Gransnet forums


To treat my son's home as a holiday venue, while he's there?

(63 Posts)
Tennisnan Mon 29-Jan-18 15:37:27

My son and his wife live in the Far East for his banking job. I love the city he lives in. Is it wrong to visit twice a year for 2 weeks? While I'm there I - buy their food and mine, and cook it, do chores and errands for them, ask them not to change their schedule or use up holiday allowance to occupy me, contribute to aircon bill, tidy up after myself, go to bed early several nights to give them alone time, get myself to and from the airport. When he visits me over in UK he goes straight back to treating our home as his home which I love. They both say we love you visiting but fiancées mum said recently when we met "didn't you have a really long stay last time? Did you enjoy yourself?". It got me thinking they've commented unfavourably to her about my visits. She only stays about 4 days at a time but she's always on a journey to/from New Zealand visiting relations so has had her holiday somewhere else - and stays with relatives.

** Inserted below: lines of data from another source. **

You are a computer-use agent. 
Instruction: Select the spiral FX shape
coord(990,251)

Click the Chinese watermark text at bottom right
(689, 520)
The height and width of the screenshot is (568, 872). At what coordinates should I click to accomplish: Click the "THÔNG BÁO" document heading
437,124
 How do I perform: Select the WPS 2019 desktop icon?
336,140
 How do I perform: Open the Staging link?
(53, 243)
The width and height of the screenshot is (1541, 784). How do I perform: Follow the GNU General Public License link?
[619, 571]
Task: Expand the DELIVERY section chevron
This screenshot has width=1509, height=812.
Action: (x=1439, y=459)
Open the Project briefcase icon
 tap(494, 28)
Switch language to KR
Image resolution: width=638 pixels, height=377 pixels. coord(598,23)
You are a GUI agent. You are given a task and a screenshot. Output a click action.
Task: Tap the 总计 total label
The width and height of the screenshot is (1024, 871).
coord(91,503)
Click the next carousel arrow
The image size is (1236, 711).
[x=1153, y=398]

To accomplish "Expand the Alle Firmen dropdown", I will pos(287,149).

dragonfly46 Tue 30-Jan-18 09:59:18

All I can say is that when I lived in Holland my MIL used to come to visit for 2 weeks including three weekends. I found it a real chore as I was left with her during the day and although I didn't feel I had to entertain her it was just the fact that she was there. Also we never knew when she had booked to go home so I had to ask my SIL. Having said that it could just be that the other mother is jealous at the length of time you spend there. I think the best thing is to ask them making it clear that you would not be upset if they wanted you to come for a shorter length of time.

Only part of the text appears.